All of a sudden, we're living in the golden age of live-action super-speed characters.
We'll leave The Flash aside for now, since TV is a different game and the DC Universe is somewhat different from the Marvel one. That said, numerous reliable sources say the pilot is terrific. Speed, apparently, is in.
Ever since the first teaser photo of X-Men: Days of Future Past's Quicksilver popped up online, Evan Peters's version of the character -- who will also appear in next year's Avengers: Age of Ultron, portrayed by Aaron Taylor-Johnson -- has been the subject of ridicule.
He looked strange and goofy, was the consensus almost immediately, and there was an attendant sense that Fox and the X-Men franchise would be hard-pressed to outperform Joss Whedon and the Avengers in a head-to-head competition, so it seemed strange to announce Quicksilver as a member of the cast after Whedon had already expressed interest in bringing Quicksilver and Scarlet Witch into Age of Ultron.
Having seen the film, though, suddenly it seems like Avengers: Age of Ultron has a little something to live up to.
Singer's decision to use special filming techniques to shoot Quicksilver paid off, and the experience -- especially in 3-D, is not only trippy but hugely entertaining. Actor Evan Peters -- who ironically starred in Kick-Ass alongside Age of Ultron's Quicksilver Aaron Taylor-Johnson -- nails the part and seemingly has a blast during the high-speed section of the film. That will leave Marvel with a decision as to how to handle Quicksilver and whether making him a bit dour (which runs contrary to the tone of most of Marvel's work) is a better way to separate their version of the character not just from Fox's version but also The CW's Flash.
In Captain America: The Winter Soldier, fans got a quick look at Quicksilver and his twin sister Scarlet Witch, who doesn't appear in X-Men: Days of Future Past but is rumored to play a role in X-Men: Apocalypse. The idea, the rumor went, was to beat Fox to the screen since the two studios share the rights and neither could stop the other from using it. Whoever "got there first," the logic seemed to be, could make the other look like an imitator -- and anyway, how impressive could X-Men really be when Singer was open about using the character more or less just for one particular action sequence?
Pretty memorable, as it turns out, and frankly the appearance in Captain America was neat but unlikely to leave much of an impression on anyone except the film's dedicated fan base, who already knew who Quicksilver and Scarlet Witch are. Peters owned the role and was one of the best bits of a very good movie, leaving a question on some fans' mind: how does Marvel go about doing it better?

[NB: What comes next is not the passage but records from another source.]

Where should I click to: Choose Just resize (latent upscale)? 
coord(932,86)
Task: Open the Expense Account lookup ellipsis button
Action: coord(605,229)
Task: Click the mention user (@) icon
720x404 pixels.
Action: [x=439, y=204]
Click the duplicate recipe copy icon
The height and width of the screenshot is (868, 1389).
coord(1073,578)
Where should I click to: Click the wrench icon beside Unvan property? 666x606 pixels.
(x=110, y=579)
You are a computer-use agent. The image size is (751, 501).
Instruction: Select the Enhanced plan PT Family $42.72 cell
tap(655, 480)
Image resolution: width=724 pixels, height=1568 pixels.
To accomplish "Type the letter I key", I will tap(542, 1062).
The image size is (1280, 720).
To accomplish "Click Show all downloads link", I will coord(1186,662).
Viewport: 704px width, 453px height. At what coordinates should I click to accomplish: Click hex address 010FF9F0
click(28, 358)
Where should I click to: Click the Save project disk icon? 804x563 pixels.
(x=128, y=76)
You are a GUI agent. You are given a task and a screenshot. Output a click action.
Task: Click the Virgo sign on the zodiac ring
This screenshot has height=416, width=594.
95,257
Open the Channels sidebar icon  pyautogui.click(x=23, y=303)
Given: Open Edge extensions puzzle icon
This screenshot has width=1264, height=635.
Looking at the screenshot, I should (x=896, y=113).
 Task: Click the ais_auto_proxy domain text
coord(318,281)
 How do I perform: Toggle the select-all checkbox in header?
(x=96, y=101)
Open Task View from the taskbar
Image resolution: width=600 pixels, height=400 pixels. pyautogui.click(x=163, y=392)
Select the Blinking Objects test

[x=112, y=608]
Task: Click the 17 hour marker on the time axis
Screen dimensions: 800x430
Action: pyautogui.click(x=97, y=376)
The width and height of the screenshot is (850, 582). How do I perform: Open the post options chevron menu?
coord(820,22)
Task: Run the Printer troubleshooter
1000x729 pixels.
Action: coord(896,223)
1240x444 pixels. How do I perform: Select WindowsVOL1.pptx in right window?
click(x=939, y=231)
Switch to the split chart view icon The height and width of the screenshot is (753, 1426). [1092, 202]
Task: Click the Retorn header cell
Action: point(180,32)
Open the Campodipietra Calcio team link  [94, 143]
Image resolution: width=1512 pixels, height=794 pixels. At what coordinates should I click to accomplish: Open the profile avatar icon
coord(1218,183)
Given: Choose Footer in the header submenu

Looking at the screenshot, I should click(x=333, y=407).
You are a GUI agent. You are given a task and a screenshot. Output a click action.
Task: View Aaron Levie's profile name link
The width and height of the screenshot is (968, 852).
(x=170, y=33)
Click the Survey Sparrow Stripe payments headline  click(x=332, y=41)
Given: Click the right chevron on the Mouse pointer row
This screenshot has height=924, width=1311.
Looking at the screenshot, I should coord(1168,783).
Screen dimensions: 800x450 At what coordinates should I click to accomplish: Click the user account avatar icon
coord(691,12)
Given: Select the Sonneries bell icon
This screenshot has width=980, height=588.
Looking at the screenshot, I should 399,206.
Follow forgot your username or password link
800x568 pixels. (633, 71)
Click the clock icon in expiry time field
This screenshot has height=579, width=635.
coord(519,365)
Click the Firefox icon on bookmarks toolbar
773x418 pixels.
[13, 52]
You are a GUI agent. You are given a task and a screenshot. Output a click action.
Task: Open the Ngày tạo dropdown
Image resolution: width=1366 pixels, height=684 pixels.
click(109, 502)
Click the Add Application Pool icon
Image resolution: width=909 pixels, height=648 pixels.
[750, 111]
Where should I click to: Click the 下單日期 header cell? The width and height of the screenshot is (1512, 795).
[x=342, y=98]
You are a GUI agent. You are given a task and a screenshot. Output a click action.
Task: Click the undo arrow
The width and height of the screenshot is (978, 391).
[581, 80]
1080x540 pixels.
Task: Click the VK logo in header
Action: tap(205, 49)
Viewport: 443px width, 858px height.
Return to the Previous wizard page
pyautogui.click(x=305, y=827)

While fans have generally thought Avengers-Quicksilver looks better than X-Men-Quicksilver, it's also worth noting that both Quicksilver and Scarlet Witch -- at least from what we've seen so far -- feel a little like mutants from an X-Men film. Their costumes are understated to say the least, with Wanda Maximoff looking more like Anima from DC Comics's Bloodlines event and Quicksilver looking like that guy from Godzilla in an expensive track suit. That somewhat generic look works for Hawkeye and Black Widow but may count against Quicksilver, who cannot reference his parentage (in the comics, he's the son of Magneto) in the Marvel Studios movies and so, when combined with the costume, stands the risk of feeling like much of what makes him special and different from any number of other super-characters out there.0comments
Obviously this isn't to say that Marvel, Joss Whedon and Aaron Taylor-Johnson don't have something cool and exciting up their sleeve, or that they need to take notes from the X-Men franchise. What it does mean, though, is that for months fans have been assuming Bryan Singer's version of Quicksilver would be an embarrassment, setting the stage for Marvel to really blow people away with Joss Whedon's interpretation of the character. Now that X-Men: Days of Future Past has made the character an instant fan favorite, the question becomes whether Marvel can still exceed expectations when they're so much higher than anyone expected them to be.
And, if not, what do do about it. Obviously Whedon has plenty of time before the film hits, but during that time X-Men will hit video and The Flash will hit TV. It may be that the golden age of super speedsters on screen is a bit more challenging for the current champion of superhero movies than any of us expected.